▶

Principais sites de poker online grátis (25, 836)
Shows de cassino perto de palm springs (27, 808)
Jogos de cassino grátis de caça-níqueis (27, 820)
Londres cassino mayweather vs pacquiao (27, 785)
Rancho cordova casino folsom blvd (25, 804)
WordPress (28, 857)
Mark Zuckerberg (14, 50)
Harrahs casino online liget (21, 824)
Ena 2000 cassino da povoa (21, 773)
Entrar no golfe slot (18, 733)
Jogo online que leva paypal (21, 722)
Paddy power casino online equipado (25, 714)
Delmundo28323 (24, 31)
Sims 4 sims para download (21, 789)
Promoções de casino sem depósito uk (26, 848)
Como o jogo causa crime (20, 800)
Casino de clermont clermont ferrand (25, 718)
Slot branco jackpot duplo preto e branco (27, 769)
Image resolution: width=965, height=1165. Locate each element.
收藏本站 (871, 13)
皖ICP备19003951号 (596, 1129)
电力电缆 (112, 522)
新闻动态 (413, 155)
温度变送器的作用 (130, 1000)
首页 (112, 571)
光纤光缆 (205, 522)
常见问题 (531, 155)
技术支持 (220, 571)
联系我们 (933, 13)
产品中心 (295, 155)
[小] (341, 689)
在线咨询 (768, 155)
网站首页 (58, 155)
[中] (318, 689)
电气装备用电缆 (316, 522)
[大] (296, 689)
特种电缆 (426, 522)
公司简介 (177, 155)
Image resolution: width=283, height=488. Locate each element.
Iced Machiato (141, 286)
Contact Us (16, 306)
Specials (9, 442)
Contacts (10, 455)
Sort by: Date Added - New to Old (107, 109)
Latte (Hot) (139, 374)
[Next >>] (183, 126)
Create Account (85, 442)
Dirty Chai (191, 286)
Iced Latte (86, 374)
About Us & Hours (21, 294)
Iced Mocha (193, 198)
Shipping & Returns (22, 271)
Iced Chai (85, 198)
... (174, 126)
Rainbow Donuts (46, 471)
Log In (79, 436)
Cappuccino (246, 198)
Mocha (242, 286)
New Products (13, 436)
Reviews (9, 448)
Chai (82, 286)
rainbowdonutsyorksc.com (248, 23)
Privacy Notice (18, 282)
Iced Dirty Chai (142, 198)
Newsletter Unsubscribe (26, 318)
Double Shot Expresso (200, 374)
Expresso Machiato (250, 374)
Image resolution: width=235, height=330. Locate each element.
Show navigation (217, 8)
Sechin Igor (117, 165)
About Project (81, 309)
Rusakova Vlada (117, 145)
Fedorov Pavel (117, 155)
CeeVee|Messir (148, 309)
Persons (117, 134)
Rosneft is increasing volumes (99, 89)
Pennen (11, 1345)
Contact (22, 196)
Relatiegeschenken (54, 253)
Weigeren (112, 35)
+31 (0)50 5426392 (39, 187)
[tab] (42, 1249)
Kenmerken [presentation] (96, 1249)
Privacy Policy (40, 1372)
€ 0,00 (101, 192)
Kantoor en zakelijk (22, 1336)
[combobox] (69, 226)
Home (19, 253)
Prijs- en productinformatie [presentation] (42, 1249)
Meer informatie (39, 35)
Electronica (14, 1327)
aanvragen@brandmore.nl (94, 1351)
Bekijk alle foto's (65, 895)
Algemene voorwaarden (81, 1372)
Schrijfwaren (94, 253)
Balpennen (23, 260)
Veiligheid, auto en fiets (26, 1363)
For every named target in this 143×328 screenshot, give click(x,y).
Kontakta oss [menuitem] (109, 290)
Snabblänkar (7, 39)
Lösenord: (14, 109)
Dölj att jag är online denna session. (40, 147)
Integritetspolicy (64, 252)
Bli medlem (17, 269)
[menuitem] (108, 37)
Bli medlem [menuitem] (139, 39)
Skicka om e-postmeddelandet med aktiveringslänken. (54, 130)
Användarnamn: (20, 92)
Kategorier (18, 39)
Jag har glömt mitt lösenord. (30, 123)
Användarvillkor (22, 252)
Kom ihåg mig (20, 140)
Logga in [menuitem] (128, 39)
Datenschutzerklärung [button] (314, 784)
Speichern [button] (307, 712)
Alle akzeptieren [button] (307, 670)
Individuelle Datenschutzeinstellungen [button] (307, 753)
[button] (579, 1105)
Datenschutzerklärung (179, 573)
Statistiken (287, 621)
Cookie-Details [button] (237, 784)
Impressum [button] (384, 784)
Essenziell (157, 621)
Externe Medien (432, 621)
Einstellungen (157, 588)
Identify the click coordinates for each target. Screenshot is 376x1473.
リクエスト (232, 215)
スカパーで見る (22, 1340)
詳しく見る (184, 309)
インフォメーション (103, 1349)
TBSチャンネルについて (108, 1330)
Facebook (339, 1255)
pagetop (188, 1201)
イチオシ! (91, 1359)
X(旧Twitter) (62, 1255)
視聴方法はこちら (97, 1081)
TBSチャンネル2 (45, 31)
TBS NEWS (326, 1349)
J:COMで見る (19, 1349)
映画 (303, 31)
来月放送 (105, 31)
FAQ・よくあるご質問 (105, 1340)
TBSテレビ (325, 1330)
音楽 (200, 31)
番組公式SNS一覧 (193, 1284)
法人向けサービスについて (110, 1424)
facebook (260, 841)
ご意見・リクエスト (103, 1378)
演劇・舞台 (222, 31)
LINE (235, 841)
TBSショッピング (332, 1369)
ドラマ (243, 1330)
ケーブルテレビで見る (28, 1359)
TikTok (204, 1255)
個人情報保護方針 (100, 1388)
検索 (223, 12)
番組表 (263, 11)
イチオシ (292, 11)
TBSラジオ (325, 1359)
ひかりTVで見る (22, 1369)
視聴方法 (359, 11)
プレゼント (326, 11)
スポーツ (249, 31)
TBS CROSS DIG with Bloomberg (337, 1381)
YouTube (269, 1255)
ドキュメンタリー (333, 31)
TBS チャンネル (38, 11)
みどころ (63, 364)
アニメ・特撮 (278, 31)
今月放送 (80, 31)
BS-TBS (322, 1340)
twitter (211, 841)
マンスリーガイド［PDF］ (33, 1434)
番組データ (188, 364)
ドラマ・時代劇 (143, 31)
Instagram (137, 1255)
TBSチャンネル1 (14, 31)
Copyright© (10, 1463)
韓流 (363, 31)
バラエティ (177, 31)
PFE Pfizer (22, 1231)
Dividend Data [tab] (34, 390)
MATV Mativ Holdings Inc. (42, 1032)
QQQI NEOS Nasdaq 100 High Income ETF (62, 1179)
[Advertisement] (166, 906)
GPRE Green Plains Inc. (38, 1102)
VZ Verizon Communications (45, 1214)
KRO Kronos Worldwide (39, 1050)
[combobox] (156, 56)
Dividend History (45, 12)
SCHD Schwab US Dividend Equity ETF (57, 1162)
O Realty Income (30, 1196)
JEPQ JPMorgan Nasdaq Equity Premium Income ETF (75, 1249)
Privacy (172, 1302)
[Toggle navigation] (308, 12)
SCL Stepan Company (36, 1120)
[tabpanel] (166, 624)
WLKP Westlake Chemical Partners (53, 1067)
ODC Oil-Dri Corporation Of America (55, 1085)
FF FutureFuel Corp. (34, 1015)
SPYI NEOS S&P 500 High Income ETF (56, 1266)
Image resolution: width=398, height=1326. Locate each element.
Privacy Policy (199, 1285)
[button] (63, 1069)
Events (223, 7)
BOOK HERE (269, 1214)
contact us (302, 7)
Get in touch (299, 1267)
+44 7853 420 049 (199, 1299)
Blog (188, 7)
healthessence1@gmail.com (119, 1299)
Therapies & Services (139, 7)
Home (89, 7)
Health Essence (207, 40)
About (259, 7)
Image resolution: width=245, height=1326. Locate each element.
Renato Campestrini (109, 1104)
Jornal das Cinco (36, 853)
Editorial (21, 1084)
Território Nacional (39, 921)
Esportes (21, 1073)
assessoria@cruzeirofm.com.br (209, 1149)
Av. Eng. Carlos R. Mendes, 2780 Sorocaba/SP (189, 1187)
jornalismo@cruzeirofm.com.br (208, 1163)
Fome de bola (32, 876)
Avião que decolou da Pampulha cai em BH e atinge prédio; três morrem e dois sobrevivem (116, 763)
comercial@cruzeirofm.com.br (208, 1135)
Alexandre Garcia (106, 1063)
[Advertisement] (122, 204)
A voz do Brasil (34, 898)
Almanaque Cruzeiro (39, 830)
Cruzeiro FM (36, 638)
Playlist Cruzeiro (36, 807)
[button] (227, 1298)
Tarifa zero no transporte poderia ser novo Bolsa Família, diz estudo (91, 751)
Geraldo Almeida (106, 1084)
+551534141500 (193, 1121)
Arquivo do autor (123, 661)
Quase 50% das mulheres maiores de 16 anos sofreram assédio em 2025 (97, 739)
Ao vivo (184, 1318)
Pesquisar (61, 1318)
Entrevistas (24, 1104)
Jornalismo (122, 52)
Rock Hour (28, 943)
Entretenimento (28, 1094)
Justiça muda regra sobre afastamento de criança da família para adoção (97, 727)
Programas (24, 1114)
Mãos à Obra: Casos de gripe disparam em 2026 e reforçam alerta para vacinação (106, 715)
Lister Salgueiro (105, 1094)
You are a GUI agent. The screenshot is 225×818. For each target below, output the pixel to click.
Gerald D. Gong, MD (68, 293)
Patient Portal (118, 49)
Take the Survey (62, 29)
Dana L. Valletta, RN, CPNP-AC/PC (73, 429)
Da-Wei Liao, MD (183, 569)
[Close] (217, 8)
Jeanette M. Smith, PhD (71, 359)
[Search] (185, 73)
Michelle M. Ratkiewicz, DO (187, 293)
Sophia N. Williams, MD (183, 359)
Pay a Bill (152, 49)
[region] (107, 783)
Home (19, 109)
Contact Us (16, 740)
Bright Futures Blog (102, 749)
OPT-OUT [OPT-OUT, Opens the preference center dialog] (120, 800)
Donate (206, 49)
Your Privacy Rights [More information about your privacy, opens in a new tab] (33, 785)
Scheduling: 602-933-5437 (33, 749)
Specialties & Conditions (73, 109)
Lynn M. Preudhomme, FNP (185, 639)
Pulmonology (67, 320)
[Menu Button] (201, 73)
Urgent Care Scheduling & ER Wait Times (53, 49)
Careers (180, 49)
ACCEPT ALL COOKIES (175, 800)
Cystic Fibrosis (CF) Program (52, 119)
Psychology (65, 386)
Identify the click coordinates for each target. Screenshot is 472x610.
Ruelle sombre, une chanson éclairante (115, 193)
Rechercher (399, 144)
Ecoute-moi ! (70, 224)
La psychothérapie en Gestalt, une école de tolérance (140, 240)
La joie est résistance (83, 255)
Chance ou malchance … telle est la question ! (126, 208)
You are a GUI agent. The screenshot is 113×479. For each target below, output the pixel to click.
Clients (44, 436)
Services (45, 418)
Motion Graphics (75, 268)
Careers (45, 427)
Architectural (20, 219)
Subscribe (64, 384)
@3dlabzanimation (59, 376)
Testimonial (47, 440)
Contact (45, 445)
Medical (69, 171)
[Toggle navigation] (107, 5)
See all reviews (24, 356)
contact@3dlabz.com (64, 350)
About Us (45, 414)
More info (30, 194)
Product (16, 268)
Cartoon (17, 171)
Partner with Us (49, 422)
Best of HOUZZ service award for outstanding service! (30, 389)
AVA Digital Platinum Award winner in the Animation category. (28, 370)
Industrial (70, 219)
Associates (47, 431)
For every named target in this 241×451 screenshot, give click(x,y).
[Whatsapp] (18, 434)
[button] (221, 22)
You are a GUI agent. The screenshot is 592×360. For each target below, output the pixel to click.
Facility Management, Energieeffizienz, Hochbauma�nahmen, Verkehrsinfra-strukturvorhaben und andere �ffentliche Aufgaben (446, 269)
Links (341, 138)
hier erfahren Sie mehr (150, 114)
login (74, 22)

◀

THE PROBLEM
Copy the entries above word for word, starting at the line with "Londres cassino mayweather" and ending at the line with "New Products (13, 436)", including both of those lines.

OUTPUT OF THE TASK
Londres cassino mayweather vs pacquiao (27, 785)
Rancho cordova casino folsom blvd (25, 804)
WordPress (28, 857)
Mark Zuckerberg (14, 50)
Harrahs casino online liget (21, 824)
Ena 2000 cassino da povoa (21, 773)
Entrar no golfe slot (18, 733)
Jogo online que leva paypal (21, 722)
Paddy power casino online equipado (25, 714)
Delmundo28323 (24, 31)
Sims 4 sims para download (21, 789)
Promoções de casino sem depósito uk (26, 848)
Como o jogo causa crime (20, 800)
Casino de clermont clermont ferrand (25, 718)
Slot branco jackpot duplo preto e branco (27, 769)
Image resolution: width=965, height=1165. Locate each element.
收藏本站 (871, 13)
皖ICP备19003951号 (596, 1129)
电力电缆 (112, 522)
新闻动态 (413, 155)
温度变送器的作用 (130, 1000)
首页 (112, 571)
光纤光缆 (205, 522)
常见问题 (531, 155)
技术支持 (220, 571)
联系我们 (933, 13)
产品中心 (295, 155)
[小] (341, 689)
在线咨询 (768, 155)
网站首页 (58, 155)
[中] (318, 689)
电气装备用电缆 (316, 522)
[大] (296, 689)
特种电缆 (426, 522)
公司简介 (177, 155)
Image resolution: width=283, height=488. Locate each element.
Iced Machiato (141, 286)
Contact Us (16, 306)
Specials (9, 442)
Contacts (10, 455)
Sort by: Date Added - New to Old (107, 109)
Latte (Hot) (139, 374)
[Next >>] (183, 126)
Create Account (85, 442)
Dirty Chai (191, 286)
Iced Latte (86, 374)
About Us & Hours (21, 294)
Iced Mocha (193, 198)
Shipping & Returns (22, 271)
Iced Chai (85, 198)
... (174, 126)
Rainbow Donuts (46, 471)
Log In (79, 436)
Cappuccino (246, 198)
Mocha (242, 286)
New Products (13, 436)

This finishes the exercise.